Self-inflicted injury rates among adolescents on the rise

The most common cause was cutting, followed by firearm injuries.
The most common cause was cutting, followed by firearm injuries.

HealthDay News — Self-injuries accounted for a rising percentage of children's emergency department visits — increasing from 1.1% to 1.6% of all visits, results of a study published in Pediatrics suggest.

To describe emergency department (ED) visits for self-inflicted injury among adolescents, examine trends in self-inflicted injury mechanisms, and identify risk factors associated with increased risk, Gretchen Cutler, PhD, MPH, of the Children's Hospitals and Clinics of Minnesota in Minneapolis, and colleagues culled data from 286,678 patients, aged 10 to 18 years, who were treated in an ED between 2009 and 2012.

Overall, 1.3% of the patients (n=3,664) were diagnosed with a self-inflicted injury. The most common cause was cutting, followed by firearm injuries. Cutting injuries increased over time, and it was particularly common among girls — accounting for almost half of their self-inflicted injuries.

Burns, intentional falls, suffocation, and poisoning were among the other ways adolescents hurt themselves.
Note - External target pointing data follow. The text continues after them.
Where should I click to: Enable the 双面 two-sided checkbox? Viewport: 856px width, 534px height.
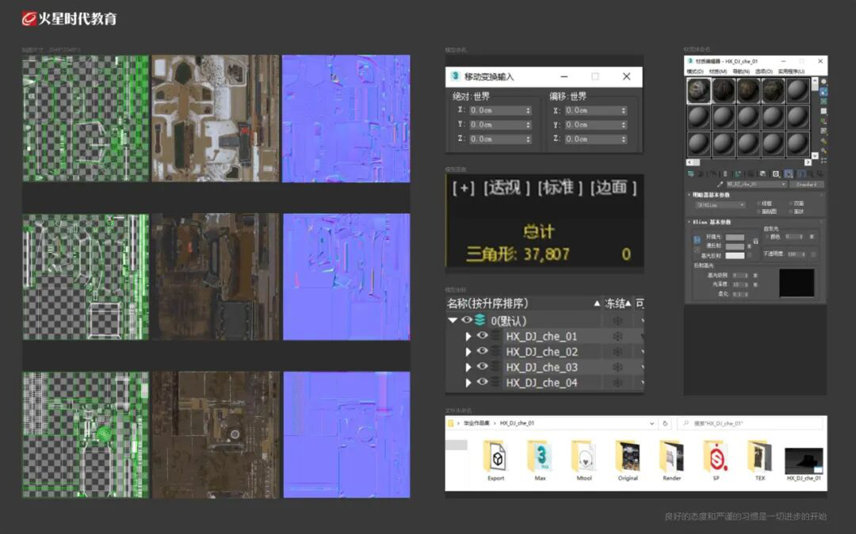click(x=791, y=204)
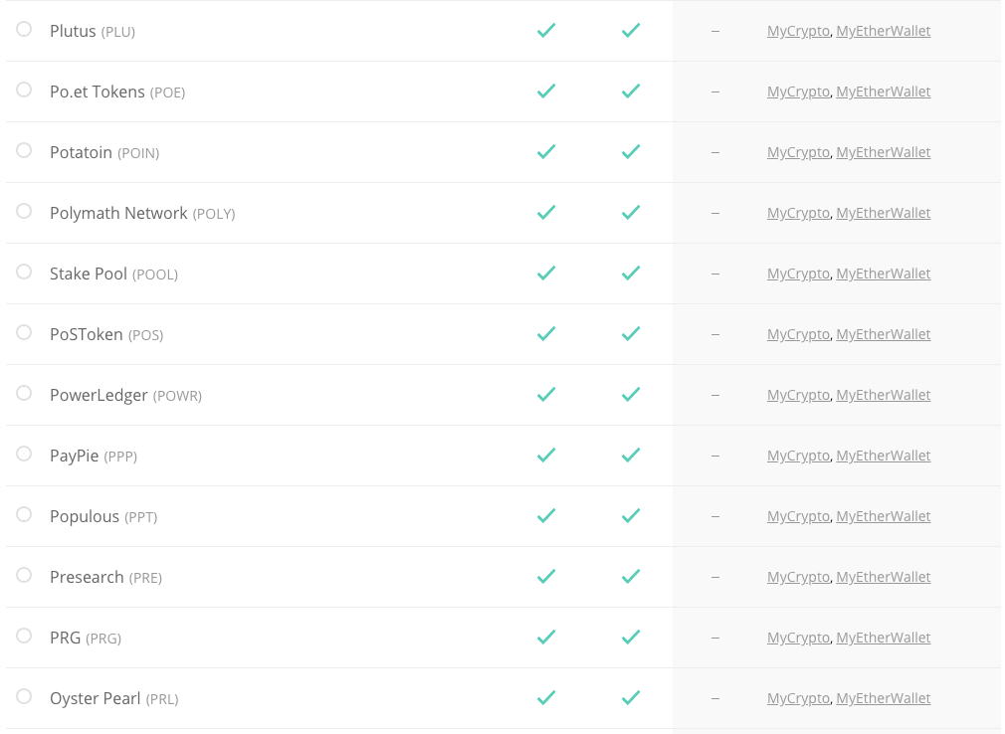
Task: Open MyEtherWallet link in Potatoin row
Action: pos(884,152)
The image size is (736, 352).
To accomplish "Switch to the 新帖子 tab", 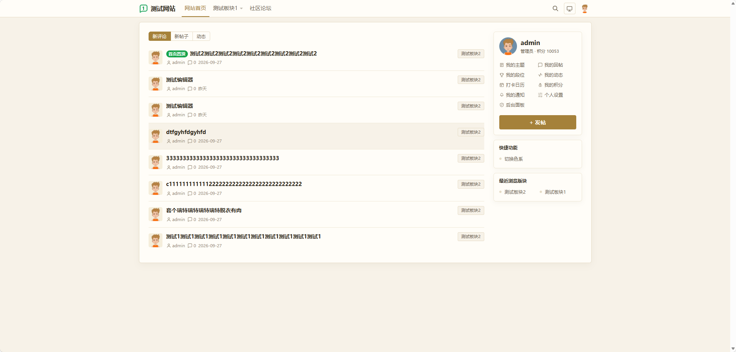I will (181, 36).
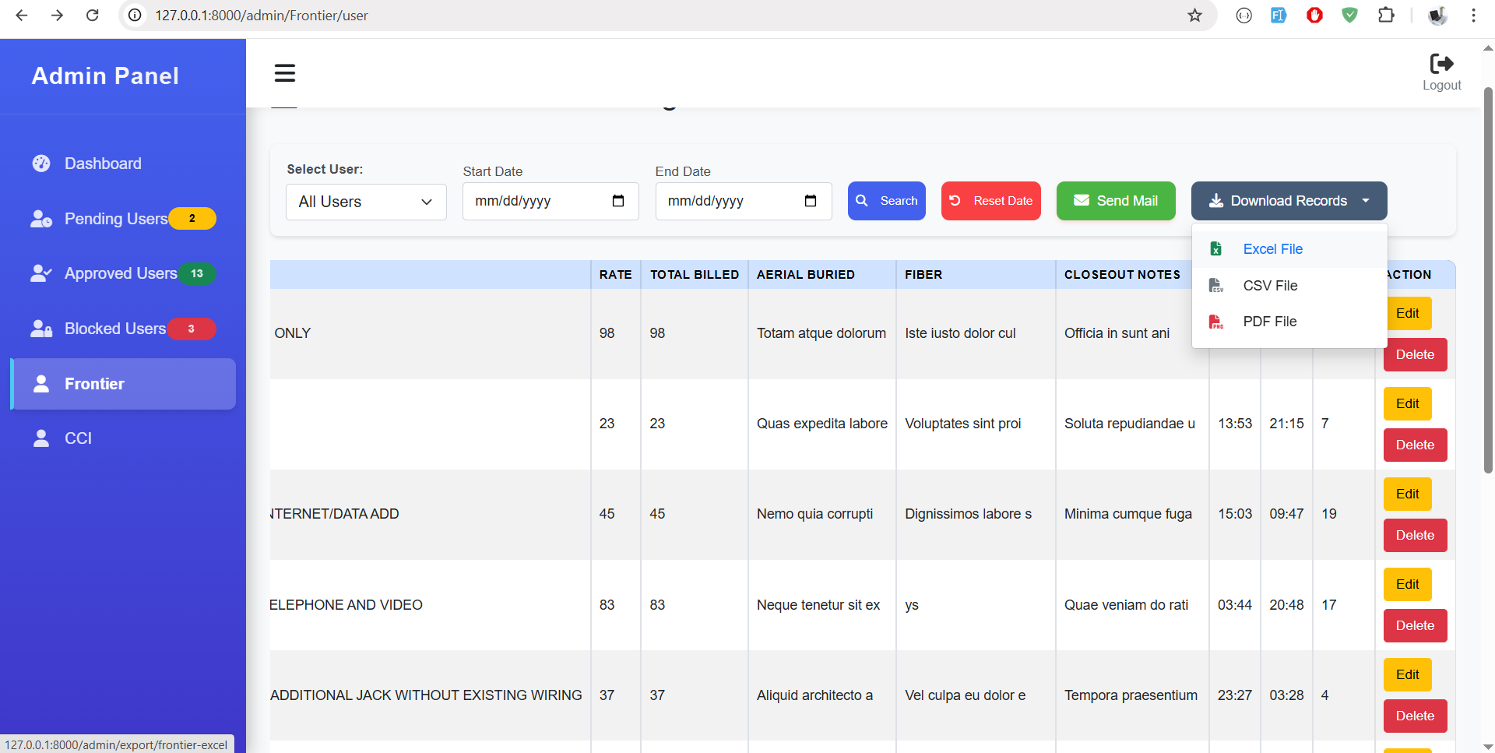Screen dimensions: 1495x753
Task: Go to Blocked Users page
Action: click(114, 329)
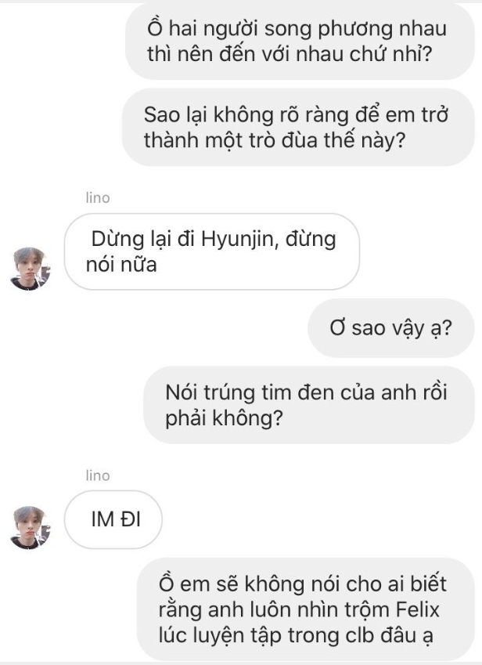This screenshot has width=482, height=665.
Task: Click the "lino" sender label above "IM ĐI"
Action: pos(98,475)
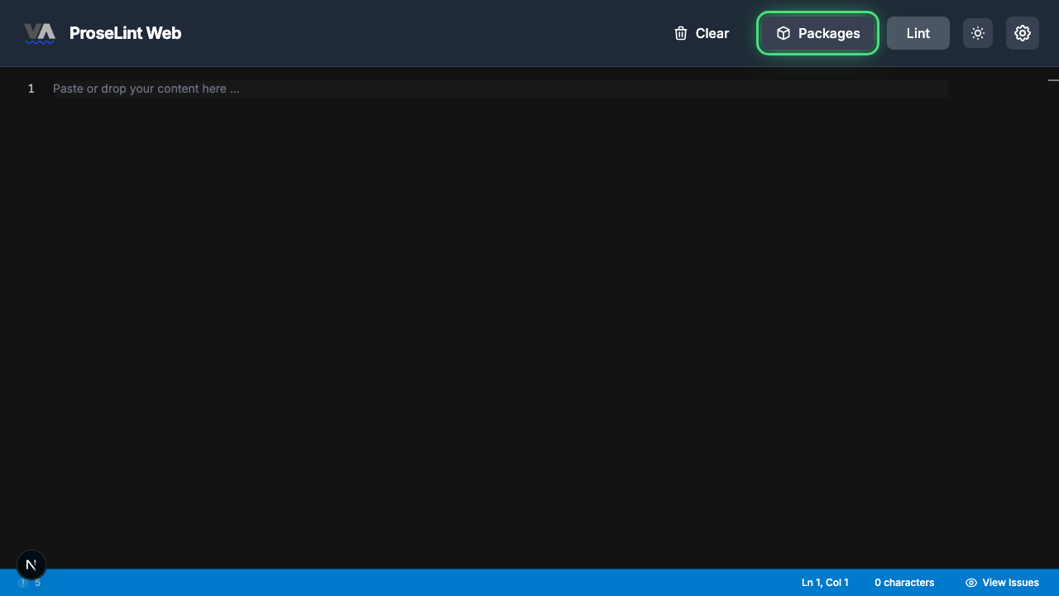Open the Packages dialog
The height and width of the screenshot is (596, 1059).
pyautogui.click(x=817, y=33)
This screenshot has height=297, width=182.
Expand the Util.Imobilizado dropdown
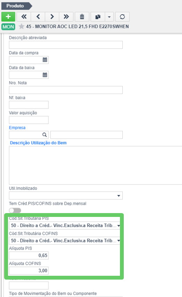pos(66,195)
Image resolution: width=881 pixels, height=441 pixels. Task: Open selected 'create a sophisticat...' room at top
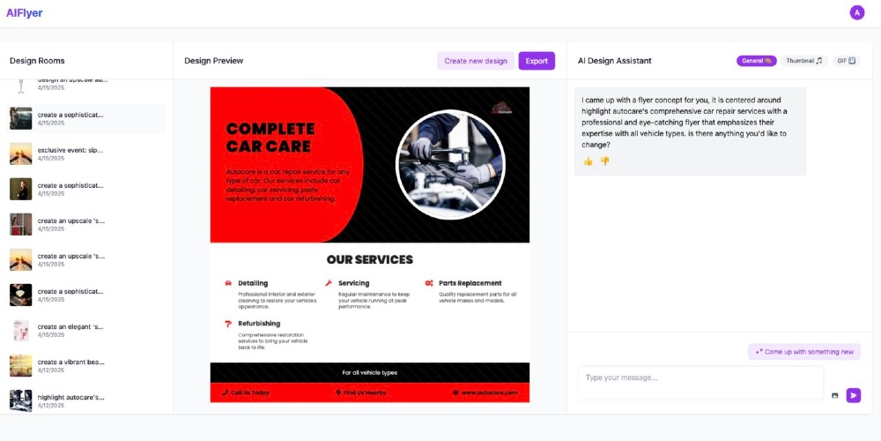point(86,118)
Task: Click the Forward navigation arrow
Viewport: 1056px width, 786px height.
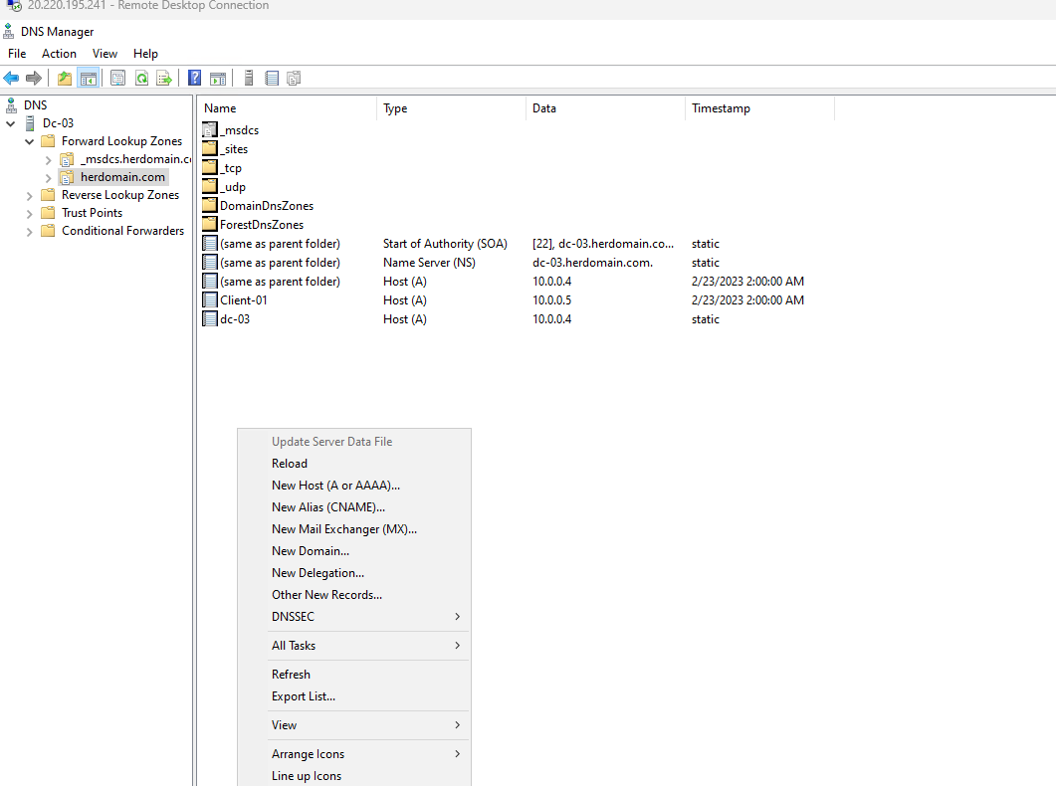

Just over 4% died from their injuries — making children who self-harm 13 times more likely to die in the emergency department than children treated for other reasons.

According to Cutler, there was one bright spot in the findings: firearm injuries actually declined over time, from 27% of all self-inflicted injuries, to 22%. Cutler told HealthDay that it's not clear why those injuries declined, while self-injuries overall rose.

It's possible that adults are doing a better job of keeping firearms away from children, she speculated. "Or," Cutler said, "there may have been a shift in the mechanisms children are using to self-injure.”

References

  1. Cutler GJ et al. Pediatrics. 2015; doi: 10.1542/peds.2014-3573.